■ **EXERCISE**: Can you edit the listing below so that every "GUI agent" reads "screen assistant" and nothing else changes?

■ **Collected data**:
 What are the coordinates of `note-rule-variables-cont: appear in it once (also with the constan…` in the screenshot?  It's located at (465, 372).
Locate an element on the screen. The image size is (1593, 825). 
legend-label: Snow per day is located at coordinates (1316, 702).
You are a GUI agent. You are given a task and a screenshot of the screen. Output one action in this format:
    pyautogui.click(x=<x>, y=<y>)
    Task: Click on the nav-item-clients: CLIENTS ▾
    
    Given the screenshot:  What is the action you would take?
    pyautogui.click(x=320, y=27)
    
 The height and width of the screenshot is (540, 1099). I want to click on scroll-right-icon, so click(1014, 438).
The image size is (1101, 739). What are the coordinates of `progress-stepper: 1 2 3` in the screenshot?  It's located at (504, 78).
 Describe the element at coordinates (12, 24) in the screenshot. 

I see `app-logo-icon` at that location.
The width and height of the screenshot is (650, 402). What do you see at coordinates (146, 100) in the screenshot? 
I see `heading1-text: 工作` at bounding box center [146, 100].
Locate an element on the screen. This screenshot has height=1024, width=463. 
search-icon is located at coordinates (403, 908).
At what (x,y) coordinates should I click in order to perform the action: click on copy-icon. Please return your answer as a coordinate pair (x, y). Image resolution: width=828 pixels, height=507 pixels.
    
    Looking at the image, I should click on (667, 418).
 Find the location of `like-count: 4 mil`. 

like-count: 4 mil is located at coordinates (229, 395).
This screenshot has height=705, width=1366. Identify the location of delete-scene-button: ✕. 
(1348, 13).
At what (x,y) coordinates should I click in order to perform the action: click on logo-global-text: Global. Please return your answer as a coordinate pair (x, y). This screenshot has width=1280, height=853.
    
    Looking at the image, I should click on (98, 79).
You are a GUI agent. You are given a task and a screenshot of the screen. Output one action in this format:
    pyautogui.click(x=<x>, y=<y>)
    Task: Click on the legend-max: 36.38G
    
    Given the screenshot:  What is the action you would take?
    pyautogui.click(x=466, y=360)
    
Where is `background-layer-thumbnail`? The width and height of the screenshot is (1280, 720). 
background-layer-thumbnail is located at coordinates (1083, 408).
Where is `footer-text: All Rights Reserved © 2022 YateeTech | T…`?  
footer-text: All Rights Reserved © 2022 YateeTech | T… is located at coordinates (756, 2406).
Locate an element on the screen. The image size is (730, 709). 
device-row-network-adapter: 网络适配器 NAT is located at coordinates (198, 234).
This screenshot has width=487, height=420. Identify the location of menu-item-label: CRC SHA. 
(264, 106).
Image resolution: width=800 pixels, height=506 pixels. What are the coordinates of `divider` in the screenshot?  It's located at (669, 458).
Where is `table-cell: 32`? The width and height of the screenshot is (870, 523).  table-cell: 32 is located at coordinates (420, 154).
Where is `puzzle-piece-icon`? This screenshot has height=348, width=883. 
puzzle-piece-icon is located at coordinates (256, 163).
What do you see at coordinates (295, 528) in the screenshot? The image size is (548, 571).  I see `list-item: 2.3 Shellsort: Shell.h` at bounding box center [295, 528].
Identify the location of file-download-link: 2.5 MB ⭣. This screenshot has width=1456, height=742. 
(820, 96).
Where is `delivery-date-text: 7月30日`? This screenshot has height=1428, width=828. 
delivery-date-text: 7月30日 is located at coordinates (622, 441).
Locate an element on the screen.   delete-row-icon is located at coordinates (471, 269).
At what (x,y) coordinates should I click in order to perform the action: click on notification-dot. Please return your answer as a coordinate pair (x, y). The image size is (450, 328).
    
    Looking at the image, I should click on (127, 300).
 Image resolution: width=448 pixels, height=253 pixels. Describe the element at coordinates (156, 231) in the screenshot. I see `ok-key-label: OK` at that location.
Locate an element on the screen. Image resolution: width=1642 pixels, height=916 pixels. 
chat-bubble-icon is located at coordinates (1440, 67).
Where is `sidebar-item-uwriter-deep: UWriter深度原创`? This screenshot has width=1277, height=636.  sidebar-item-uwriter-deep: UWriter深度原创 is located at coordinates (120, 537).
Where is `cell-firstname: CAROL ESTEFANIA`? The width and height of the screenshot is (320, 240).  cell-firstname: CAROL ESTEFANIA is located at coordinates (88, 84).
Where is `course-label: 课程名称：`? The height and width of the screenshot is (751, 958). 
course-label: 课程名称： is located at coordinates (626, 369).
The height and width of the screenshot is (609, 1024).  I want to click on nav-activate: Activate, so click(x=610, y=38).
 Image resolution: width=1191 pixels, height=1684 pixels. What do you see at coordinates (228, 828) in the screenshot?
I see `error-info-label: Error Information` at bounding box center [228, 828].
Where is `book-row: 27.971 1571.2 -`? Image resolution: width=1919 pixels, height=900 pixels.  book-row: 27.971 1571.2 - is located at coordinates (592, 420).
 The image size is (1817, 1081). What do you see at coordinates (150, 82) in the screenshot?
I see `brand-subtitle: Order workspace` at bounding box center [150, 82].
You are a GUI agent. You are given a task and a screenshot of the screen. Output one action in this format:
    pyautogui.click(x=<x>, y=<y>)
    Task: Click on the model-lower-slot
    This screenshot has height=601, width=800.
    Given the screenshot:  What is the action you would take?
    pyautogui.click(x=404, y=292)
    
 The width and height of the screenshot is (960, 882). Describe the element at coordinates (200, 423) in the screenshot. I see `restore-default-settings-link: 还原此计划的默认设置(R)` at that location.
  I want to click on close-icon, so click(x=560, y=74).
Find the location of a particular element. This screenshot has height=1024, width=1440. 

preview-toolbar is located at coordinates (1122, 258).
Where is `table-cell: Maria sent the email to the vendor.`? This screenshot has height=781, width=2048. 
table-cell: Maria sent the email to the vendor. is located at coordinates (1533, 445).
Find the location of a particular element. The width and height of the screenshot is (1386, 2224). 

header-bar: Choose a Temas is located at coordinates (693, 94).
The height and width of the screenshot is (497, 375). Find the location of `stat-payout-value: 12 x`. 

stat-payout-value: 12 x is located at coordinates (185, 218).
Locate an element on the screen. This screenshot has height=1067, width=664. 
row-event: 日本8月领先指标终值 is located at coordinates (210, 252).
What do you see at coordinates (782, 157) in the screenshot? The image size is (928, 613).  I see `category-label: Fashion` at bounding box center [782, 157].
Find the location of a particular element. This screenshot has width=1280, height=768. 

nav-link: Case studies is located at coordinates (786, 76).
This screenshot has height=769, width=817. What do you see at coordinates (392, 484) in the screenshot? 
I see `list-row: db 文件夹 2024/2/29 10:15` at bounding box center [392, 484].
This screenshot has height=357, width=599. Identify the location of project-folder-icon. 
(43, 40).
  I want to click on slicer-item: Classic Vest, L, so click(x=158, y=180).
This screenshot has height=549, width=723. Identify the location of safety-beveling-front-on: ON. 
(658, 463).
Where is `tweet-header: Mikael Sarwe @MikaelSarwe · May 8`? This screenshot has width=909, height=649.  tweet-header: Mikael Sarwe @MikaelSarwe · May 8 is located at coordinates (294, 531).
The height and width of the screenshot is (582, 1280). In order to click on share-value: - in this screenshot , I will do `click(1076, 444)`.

■ **PROBLEM SOLUTION**:
 What are the coordinates of `note-rule-variables-cont: appear in it once (also with the constan…` in the screenshot?  It's located at (465, 372).
Locate an element on the screen. The image size is (1593, 825). 
legend-label: Snow per day is located at coordinates (1316, 702).
You are a screen assistant. You are given a task and a screenshot of the screen. Output one action in this format:
    pyautogui.click(x=<x>, y=<y>)
    Task: Click on the nav-item-clients: CLIENTS ▾
    
    Given the screenshot:  What is the action you would take?
    pyautogui.click(x=320, y=27)
    
 The height and width of the screenshot is (540, 1099). I want to click on scroll-right-icon, so click(1014, 438).
The image size is (1101, 739). What are the coordinates of `progress-stepper: 1 2 3` in the screenshot?  It's located at (504, 78).
 Describe the element at coordinates (12, 24) in the screenshot. 

I see `app-logo-icon` at that location.
The width and height of the screenshot is (650, 402). What do you see at coordinates (146, 100) in the screenshot? 
I see `heading1-text: 工作` at bounding box center [146, 100].
Locate an element on the screen. This screenshot has height=1024, width=463. 
search-icon is located at coordinates (403, 908).
At what (x,y) coordinates should I click in order to perform the action: click on copy-icon. Please return your answer as a coordinate pair (x, y). Image resolution: width=828 pixels, height=507 pixels.
    
    Looking at the image, I should click on (667, 418).
 Find the location of `like-count: 4 mil`. 

like-count: 4 mil is located at coordinates (229, 395).
This screenshot has height=705, width=1366. Identify the location of delete-scene-button: ✕. 
(1348, 13).
At what (x,y) coordinates should I click in order to perform the action: click on logo-global-text: Global. Please return your answer as a coordinate pair (x, y). This screenshot has width=1280, height=853.
    
    Looking at the image, I should click on (98, 79).
You are a screen assistant. You are given a task and a screenshot of the screen. Output one action in this format:
    pyautogui.click(x=<x>, y=<y>)
    Task: Click on the legend-max: 36.38G
    
    Given the screenshot:  What is the action you would take?
    pyautogui.click(x=466, y=360)
    
Where is `background-layer-thumbnail`? The width and height of the screenshot is (1280, 720). 
background-layer-thumbnail is located at coordinates (1083, 408).
Where is `footer-text: All Rights Reserved © 2022 YateeTech | T…`?  
footer-text: All Rights Reserved © 2022 YateeTech | T… is located at coordinates (756, 2406).
Locate an element on the screen. The image size is (730, 709). 
device-row-network-adapter: 网络适配器 NAT is located at coordinates (198, 234).
This screenshot has width=487, height=420. Identify the location of menu-item-label: CRC SHA. 
(264, 106).
Image resolution: width=800 pixels, height=506 pixels. What are the coordinates of `divider` in the screenshot?  It's located at (669, 458).
Where is `table-cell: 32`? The width and height of the screenshot is (870, 523).  table-cell: 32 is located at coordinates (420, 154).
Where is `puzzle-piece-icon`? This screenshot has height=348, width=883. 
puzzle-piece-icon is located at coordinates (256, 163).
What do you see at coordinates (295, 528) in the screenshot? The image size is (548, 571).  I see `list-item: 2.3 Shellsort: Shell.h` at bounding box center [295, 528].
Identify the location of file-download-link: 2.5 MB ⭣. This screenshot has width=1456, height=742. 
(820, 96).
Where is `delivery-date-text: 7月30日`? This screenshot has height=1428, width=828. 
delivery-date-text: 7月30日 is located at coordinates (622, 441).
Locate an element on the screen.   delete-row-icon is located at coordinates (471, 269).
At what (x,y) coordinates should I click in order to perform the action: click on notification-dot. Please return your answer as a coordinate pair (x, y). The image size is (450, 328).
    
    Looking at the image, I should click on (127, 300).
 Image resolution: width=448 pixels, height=253 pixels. Describe the element at coordinates (156, 231) in the screenshot. I see `ok-key-label: OK` at that location.
Locate an element on the screen. Image resolution: width=1642 pixels, height=916 pixels. 
chat-bubble-icon is located at coordinates (1440, 67).
Where is `sidebar-item-uwriter-deep: UWriter深度原创`? This screenshot has width=1277, height=636.  sidebar-item-uwriter-deep: UWriter深度原创 is located at coordinates (120, 537).
Where is `cell-firstname: CAROL ESTEFANIA`? The width and height of the screenshot is (320, 240).  cell-firstname: CAROL ESTEFANIA is located at coordinates (88, 84).
Where is `course-label: 课程名称：`? The height and width of the screenshot is (751, 958). 
course-label: 课程名称： is located at coordinates (626, 369).
The height and width of the screenshot is (609, 1024).  I want to click on nav-activate: Activate, so click(x=610, y=38).
 Image resolution: width=1191 pixels, height=1684 pixels. What do you see at coordinates (228, 828) in the screenshot?
I see `error-info-label: Error Information` at bounding box center [228, 828].
Where is `book-row: 27.971 1571.2 -`? Image resolution: width=1919 pixels, height=900 pixels.  book-row: 27.971 1571.2 - is located at coordinates (592, 420).
 The image size is (1817, 1081). What do you see at coordinates (150, 82) in the screenshot?
I see `brand-subtitle: Order workspace` at bounding box center [150, 82].
You are a screen assistant. You are given a task and a screenshot of the screen. Output one action in this format:
    pyautogui.click(x=<x>, y=<y>)
    Task: Click on the model-lower-slot
    This screenshot has height=601, width=800.
    Given the screenshot:  What is the action you would take?
    pyautogui.click(x=404, y=292)
    
 The width and height of the screenshot is (960, 882). Describe the element at coordinates (200, 423) in the screenshot. I see `restore-default-settings-link: 还原此计划的默认设置(R)` at that location.
  I want to click on close-icon, so click(x=560, y=74).
Find the location of a particular element. This screenshot has height=1024, width=1440. 

preview-toolbar is located at coordinates (1122, 258).
Where is `table-cell: Maria sent the email to the vendor.`? This screenshot has height=781, width=2048. 
table-cell: Maria sent the email to the vendor. is located at coordinates (1533, 445).
Find the location of a particular element. The width and height of the screenshot is (1386, 2224). 

header-bar: Choose a Temas is located at coordinates (693, 94).
The height and width of the screenshot is (497, 375). Find the location of `stat-payout-value: 12 x`. 

stat-payout-value: 12 x is located at coordinates (185, 218).
Locate an element on the screen. This screenshot has height=1067, width=664. 
row-event: 日本8月领先指标终值 is located at coordinates (210, 252).
What do you see at coordinates (782, 157) in the screenshot? The image size is (928, 613).  I see `category-label: Fashion` at bounding box center [782, 157].
Find the location of a particular element. This screenshot has width=1280, height=768. 

nav-link: Case studies is located at coordinates (786, 76).
This screenshot has height=769, width=817. What do you see at coordinates (392, 484) in the screenshot? 
I see `list-row: db 文件夹 2024/2/29 10:15` at bounding box center [392, 484].
This screenshot has height=357, width=599. Identify the location of project-folder-icon. 
(43, 40).
  I want to click on slicer-item: Classic Vest, L, so click(x=158, y=180).
This screenshot has height=549, width=723. Identify the location of safety-beveling-front-on: ON. 
(658, 463).
Where is `tweet-header: Mikael Sarwe @MikaelSarwe · May 8`? This screenshot has width=909, height=649.  tweet-header: Mikael Sarwe @MikaelSarwe · May 8 is located at coordinates (294, 531).
The height and width of the screenshot is (582, 1280). In order to click on share-value: - in this screenshot , I will do `click(1076, 444)`.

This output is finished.